The Environmental Protection Agency administrator Scott Pruitt commented on Tuesday the days of “political science” are over at the agency, while announcing a new conflict of interest policy that prevents the individuals sitting on EPA scientific boards from receiving anymore grants from the agency.
Under the last three years of the Obama administration, members who sat on just three of the agency’s scientific advisory boards received a total of $77 million in EPA grants. Pruitt said that the individuals advising in policy and regulatory matters should be completely independent of the EPA.
“These federal advisory committees are very, very important to agencies and how they conduct their business in the rulemaking process,” Pruitt said.
“The EPA grants, we control that and we think it sends important things to the American people that we’re not going to have $77 million in grants going to a certain number of advisers at the same time they are advising about the efficacy of the rules that we’re adopting across the whole spectrum of the agency,” he added. “Whatever science that we’re involved in at the EPA should not be political science.”
The directive would go into effect immediately.
The EPA is finalizing the appointments to the three of its scientific advisory boards: Board of Scientific Counselors (BOSC), the Clean Air Scientific Advisory Committee (CASAC), and the Science Advisory Board.
Earlier this same year the agency had broadened its own application process, soliciting applications from underrepresented states.
Pruitt said that the large geographic areas like the Midwest have not been represented on the advisory boards.
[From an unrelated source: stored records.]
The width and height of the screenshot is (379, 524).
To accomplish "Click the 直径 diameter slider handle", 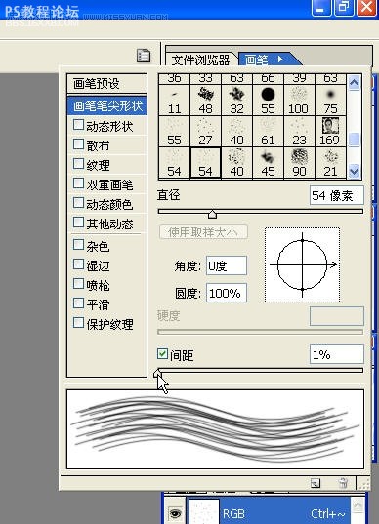I will [x=212, y=215].
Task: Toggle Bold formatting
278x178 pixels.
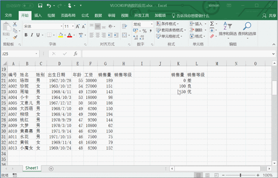Action: (26, 35)
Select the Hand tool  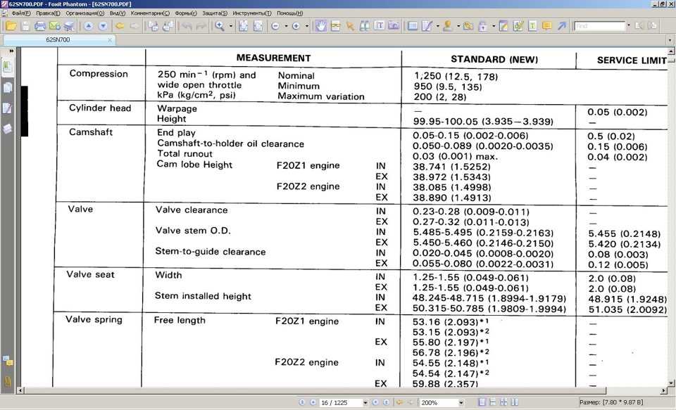click(320, 26)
For instance, no members were present from the West Virginia, Montana, Kentucky, Louisiana, Oklahoma, Kansas, North Dakota, Nebraska, and other states.
The new pool of appointments, which would be announced in the coming week, would include members from EPA regions 6, 7, and 8. Those regions, which covers Dallas, Kansas City, and Denver, and previously did not include even a single representative on CASAC.
Pruitt also said that the current members who are asked to continue their service and have received EPA grants would have to forgo the grant funding if they choose stay on the board.
“You can choose service on the committee or choose the grant, you can’t do both,” Pruitt said. “And that’s the fair thing to the American people.”
The EPA would continue its ethics review for all the members appointed to the advisory boards, which addresses the conflict of interest on whether applicants have received funding from the third parties or the industry.